Botulisme en France : des cas « inhabituels » appellent à la vigilance
Le nombre de cas de botulisme observés en France tend à diminuer depuis quelques années. Entre 2003 et 2006, seuls 96 malades ont été déclarés. En revanche, des formes inhabituelles de la maladie ont été identifiées chez des enfants et des toxicomanes, soulignant la nécessité d’une surveillance attentive.
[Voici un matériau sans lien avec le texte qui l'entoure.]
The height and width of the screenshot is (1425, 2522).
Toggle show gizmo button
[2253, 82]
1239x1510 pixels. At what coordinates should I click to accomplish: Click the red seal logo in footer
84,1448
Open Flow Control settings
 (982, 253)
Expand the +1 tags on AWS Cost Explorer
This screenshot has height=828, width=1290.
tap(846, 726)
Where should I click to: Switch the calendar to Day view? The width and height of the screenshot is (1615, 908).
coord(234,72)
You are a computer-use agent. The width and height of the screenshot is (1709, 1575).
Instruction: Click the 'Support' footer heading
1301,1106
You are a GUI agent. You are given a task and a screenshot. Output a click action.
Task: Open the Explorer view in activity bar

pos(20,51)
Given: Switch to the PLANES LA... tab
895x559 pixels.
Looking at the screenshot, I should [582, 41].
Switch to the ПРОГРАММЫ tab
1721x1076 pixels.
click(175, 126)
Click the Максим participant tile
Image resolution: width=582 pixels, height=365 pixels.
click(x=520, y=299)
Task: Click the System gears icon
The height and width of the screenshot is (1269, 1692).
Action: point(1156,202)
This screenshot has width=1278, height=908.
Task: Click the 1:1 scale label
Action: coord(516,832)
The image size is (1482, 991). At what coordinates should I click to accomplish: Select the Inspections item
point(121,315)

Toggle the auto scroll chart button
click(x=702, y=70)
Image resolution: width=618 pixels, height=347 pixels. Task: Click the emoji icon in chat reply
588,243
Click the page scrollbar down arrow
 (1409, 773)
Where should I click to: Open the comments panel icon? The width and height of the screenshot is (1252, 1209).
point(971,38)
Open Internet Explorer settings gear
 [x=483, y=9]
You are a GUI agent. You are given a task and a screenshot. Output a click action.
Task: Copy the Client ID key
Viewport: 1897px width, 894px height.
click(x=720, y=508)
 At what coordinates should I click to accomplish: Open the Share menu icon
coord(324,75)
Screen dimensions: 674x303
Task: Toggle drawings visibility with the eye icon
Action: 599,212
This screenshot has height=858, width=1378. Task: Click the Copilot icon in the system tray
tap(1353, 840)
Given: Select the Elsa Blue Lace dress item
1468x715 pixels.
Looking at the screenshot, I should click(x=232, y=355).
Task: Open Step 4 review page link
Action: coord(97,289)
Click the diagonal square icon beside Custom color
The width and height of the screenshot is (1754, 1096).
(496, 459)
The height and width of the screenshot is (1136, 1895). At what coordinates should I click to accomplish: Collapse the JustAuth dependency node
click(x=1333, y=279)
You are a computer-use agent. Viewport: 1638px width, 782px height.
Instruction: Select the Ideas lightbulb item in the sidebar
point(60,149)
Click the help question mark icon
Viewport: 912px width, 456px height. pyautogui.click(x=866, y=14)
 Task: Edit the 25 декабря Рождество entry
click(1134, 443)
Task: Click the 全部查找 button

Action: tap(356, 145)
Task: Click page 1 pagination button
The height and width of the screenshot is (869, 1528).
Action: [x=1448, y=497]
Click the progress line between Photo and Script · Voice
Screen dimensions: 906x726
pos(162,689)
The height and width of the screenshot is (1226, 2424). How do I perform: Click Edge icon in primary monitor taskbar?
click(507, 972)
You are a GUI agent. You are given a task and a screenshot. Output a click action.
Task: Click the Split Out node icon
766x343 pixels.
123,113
Le botulisme - maladie à déclaration obligatoire - est une intoxication alimentaire gravissime qui engage souvent le pronostic vital. En France, le principal vecteur est la charcuterie artisanale. Dans un travail publié cette semaine dans le Bulletin épidémiologique hebdomadaire (BEH), des chercheurs de l’Institut Pasteur et de l’Institut de Veille sanitaire (InVS) ont passé en revue les données disponibles pour les années 2003-2006.
Durant cette période, 96 malades ont été déclarés, dont seulement neuf en 2006. L’incidence moyenne annuelle quant à elle a été de 0,51 patient par million d’habitants. Un taux qui reste stable depuis 1991. Rien de nouveau, donc. En revanche, l’identification de formes inhabituelles de la maladie – 3 cas de botulisme infantile et 2 par blessure chez des toxicomanes - interpelle les auteurs. Cette évolution selon eux, « souligne la nécessité d’une surveillance attentive et renforcée pour une meilleure compréhension de l’épidémiologie du botulisme, afin de mettre en oeuvre des mesures de prévention et de contrôle adaptées ».